====== MATERIAL FOR THE TASK ======
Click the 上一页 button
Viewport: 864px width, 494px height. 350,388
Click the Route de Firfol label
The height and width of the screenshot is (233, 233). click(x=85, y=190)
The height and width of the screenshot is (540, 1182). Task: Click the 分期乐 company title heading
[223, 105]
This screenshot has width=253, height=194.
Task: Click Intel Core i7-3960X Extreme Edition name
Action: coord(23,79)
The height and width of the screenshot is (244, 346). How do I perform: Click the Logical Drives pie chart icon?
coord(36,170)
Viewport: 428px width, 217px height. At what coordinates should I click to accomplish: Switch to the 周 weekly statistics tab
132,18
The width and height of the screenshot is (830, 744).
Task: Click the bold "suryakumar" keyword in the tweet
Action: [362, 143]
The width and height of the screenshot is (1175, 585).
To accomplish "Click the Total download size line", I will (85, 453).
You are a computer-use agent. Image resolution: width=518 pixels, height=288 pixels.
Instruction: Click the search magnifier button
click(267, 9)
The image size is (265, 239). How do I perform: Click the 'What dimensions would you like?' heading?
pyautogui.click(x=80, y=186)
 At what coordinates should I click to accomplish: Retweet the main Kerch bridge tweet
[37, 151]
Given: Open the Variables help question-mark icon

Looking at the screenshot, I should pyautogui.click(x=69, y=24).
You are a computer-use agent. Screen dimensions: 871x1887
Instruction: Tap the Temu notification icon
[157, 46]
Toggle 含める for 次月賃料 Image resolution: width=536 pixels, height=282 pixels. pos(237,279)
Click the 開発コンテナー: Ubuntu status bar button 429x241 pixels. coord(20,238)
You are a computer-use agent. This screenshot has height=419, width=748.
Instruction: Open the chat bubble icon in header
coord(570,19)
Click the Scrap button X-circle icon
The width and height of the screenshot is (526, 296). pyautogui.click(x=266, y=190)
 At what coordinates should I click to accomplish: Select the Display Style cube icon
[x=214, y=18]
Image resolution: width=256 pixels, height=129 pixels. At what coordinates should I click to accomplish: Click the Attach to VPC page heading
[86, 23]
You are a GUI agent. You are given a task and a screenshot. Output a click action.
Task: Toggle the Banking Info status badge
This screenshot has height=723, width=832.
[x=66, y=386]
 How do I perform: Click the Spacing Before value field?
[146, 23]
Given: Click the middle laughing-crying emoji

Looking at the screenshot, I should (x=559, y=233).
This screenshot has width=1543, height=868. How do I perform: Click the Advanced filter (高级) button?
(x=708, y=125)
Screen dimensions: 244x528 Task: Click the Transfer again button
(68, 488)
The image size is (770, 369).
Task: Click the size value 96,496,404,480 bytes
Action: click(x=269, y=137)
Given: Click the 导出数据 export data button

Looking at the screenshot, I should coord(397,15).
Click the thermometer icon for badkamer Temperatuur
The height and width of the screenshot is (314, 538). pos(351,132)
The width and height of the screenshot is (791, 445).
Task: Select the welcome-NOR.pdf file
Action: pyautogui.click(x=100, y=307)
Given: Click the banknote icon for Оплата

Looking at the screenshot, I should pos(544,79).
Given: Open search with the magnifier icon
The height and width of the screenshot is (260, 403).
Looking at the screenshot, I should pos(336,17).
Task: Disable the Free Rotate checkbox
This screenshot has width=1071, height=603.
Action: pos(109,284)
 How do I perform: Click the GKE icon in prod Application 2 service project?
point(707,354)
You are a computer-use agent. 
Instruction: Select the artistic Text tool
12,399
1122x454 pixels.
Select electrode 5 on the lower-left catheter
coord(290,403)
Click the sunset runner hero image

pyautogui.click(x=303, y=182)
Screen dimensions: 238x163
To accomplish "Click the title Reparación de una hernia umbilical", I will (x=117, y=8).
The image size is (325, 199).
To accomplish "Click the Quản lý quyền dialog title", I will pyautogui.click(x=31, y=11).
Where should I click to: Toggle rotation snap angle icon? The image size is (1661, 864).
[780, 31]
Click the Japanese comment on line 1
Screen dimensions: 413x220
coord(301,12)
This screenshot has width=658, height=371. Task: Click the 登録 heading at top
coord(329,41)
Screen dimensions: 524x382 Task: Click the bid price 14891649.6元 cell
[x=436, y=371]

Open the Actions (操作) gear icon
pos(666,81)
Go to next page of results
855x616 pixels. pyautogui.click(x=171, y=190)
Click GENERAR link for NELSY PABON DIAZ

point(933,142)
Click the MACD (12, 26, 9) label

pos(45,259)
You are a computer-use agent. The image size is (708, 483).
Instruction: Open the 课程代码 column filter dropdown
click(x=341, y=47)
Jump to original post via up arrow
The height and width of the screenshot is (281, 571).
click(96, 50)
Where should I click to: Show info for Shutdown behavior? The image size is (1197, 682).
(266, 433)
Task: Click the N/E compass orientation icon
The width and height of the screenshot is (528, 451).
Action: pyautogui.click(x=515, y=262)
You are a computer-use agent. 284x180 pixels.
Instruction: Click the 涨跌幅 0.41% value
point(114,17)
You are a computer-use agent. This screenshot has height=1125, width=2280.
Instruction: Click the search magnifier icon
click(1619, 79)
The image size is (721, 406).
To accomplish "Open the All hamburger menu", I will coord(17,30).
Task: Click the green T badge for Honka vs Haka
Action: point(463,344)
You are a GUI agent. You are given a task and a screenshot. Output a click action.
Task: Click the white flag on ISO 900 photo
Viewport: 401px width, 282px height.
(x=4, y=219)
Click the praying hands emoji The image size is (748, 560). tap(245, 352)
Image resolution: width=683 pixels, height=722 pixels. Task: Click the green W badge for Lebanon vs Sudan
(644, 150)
======
Please return, word for word, the lines of the listing above from its first line through the line containing "The height and width of the screenshot is (233, 233).", both included.

SOLUTION TO THIS TASK:
Click the 上一页 button
Viewport: 864px width, 494px height. 350,388
Click the Route de Firfol label
The height and width of the screenshot is (233, 233). click(x=85, y=190)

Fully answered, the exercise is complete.